* [TASK DETAILS]:
Only those lines in the data below from the line containing "The width and height of the screenshot is (556, 606)." through the line containing "Task: Open the #followback hashtag link", both included, should be restated word for word.

Dataset entries

****************

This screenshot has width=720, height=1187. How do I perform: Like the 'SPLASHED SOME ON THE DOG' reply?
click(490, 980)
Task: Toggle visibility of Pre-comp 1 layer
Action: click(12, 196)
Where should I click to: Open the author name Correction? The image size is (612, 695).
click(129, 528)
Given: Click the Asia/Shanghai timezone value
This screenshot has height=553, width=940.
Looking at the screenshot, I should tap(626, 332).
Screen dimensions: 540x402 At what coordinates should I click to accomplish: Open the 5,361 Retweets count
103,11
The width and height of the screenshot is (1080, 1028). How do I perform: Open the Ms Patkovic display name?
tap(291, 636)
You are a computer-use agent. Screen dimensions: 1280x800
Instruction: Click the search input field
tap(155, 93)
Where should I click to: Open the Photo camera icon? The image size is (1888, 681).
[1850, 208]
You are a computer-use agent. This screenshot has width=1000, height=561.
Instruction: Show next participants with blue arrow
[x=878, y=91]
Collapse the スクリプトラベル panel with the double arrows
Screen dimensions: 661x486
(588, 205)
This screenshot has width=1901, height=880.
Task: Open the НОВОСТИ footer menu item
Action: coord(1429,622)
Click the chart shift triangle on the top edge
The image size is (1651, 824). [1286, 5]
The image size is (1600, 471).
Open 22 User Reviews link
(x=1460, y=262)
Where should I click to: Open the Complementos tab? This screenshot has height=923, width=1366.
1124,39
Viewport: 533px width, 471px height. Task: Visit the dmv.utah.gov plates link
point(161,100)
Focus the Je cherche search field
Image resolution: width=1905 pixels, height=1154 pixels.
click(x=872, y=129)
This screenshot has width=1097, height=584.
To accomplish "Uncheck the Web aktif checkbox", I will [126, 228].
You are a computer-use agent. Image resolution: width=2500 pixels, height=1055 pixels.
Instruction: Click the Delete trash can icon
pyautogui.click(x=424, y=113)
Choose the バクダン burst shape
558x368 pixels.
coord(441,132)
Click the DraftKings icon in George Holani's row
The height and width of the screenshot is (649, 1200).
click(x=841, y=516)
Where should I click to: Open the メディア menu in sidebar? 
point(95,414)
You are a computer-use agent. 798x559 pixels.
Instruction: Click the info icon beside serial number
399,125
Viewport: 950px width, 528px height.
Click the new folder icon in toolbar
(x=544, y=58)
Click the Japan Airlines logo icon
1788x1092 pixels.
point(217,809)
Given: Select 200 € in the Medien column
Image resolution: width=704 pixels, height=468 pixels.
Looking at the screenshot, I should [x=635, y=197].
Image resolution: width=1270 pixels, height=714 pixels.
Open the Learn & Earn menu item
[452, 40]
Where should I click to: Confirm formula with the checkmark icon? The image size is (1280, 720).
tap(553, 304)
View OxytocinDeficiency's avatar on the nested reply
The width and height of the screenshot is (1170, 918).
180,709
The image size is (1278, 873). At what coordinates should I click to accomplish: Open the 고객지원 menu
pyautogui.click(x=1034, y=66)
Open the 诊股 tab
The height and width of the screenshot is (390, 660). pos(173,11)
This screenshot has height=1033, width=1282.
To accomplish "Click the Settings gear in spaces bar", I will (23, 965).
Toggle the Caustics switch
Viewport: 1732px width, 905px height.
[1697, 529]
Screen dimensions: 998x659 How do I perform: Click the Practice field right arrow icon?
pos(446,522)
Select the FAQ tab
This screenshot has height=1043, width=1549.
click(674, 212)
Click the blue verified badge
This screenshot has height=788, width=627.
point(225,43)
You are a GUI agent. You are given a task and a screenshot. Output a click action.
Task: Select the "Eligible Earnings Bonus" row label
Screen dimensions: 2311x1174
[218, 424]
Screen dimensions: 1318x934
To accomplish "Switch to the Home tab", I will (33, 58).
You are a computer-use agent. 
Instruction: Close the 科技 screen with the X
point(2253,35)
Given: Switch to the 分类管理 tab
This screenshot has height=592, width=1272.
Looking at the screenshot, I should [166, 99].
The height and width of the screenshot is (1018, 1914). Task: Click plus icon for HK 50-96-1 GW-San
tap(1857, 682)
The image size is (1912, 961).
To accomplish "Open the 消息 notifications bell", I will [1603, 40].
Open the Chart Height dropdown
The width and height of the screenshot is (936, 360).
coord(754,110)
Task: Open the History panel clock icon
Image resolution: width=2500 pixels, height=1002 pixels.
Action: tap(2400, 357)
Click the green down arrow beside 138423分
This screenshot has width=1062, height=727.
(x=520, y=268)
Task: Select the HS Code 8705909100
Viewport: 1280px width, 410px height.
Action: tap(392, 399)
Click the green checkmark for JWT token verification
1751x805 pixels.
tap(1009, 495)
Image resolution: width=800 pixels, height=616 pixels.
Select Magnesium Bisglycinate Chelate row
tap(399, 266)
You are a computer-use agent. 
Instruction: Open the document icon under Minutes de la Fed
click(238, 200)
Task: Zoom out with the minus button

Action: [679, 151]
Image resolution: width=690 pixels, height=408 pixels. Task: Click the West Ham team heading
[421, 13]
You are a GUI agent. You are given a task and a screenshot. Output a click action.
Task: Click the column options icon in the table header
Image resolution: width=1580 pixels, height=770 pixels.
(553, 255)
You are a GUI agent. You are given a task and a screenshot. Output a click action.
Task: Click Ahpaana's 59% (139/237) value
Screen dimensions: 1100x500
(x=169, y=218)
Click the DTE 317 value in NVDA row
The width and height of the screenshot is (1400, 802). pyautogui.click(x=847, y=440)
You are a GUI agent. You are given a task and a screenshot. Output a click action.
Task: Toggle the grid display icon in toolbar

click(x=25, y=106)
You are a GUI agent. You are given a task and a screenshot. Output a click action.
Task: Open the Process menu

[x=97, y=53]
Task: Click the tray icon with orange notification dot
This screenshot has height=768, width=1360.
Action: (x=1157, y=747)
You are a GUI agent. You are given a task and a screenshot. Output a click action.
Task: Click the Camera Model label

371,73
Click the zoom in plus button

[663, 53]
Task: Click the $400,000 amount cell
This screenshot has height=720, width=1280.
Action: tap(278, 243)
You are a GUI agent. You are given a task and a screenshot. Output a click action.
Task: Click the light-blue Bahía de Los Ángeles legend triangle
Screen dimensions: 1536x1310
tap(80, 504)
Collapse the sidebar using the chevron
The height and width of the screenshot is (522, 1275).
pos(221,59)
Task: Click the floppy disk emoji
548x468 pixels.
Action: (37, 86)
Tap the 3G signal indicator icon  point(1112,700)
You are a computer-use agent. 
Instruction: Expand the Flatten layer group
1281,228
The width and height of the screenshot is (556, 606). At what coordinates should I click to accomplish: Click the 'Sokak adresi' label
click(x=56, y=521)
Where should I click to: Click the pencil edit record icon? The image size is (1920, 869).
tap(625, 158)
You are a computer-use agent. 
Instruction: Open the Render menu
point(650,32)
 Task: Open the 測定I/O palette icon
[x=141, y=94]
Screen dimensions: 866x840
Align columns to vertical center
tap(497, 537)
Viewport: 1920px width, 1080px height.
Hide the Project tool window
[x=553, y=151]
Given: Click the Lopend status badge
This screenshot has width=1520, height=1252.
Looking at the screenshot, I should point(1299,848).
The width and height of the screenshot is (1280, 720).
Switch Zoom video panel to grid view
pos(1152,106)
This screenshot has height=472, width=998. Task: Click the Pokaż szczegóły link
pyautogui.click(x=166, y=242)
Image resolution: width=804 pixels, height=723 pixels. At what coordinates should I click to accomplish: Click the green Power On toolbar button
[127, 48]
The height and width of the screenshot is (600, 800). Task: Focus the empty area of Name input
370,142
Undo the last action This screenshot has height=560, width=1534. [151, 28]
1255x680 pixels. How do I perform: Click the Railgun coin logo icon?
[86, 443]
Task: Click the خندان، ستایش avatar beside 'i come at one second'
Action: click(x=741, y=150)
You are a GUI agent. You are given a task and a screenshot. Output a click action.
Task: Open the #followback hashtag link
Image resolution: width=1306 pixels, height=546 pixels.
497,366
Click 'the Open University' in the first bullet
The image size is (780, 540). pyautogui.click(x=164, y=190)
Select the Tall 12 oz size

****************

* [ANSWER FOR THE TASK]:
The width and height of the screenshot is (556, 606). At what coordinates should I click to accomplish: Click the 'Sokak adresi' label
click(x=56, y=521)
Where should I click to: Click the pencil edit record icon? The image size is (1920, 869).
tap(625, 158)
You are a computer-use agent. 
Instruction: Open the Render menu
point(650,32)
 Task: Open the 測定I/O palette icon
[x=141, y=94]
Screen dimensions: 866x840
Align columns to vertical center
tap(497, 537)
Viewport: 1920px width, 1080px height.
Hide the Project tool window
[x=553, y=151]
Given: Click the Lopend status badge
This screenshot has width=1520, height=1252.
Looking at the screenshot, I should point(1299,848).
The width and height of the screenshot is (1280, 720).
Switch Zoom video panel to grid view
pos(1152,106)
This screenshot has height=472, width=998. Task: Click the Pokaż szczegóły link
pyautogui.click(x=166, y=242)
Image resolution: width=804 pixels, height=723 pixels. At what coordinates should I click to accomplish: Click the green Power On toolbar button
[127, 48]
The height and width of the screenshot is (600, 800). Task: Focus the empty area of Name input
370,142
Undo the last action This screenshot has height=560, width=1534. [151, 28]
1255x680 pixels. How do I perform: Click the Railgun coin logo icon?
[86, 443]
Task: Click the خندان، ستایش avatar beside 'i come at one second'
Action: click(x=741, y=150)
You are a GUI agent. You are given a task and a screenshot. Output a click action.
Task: Open the #followback hashtag link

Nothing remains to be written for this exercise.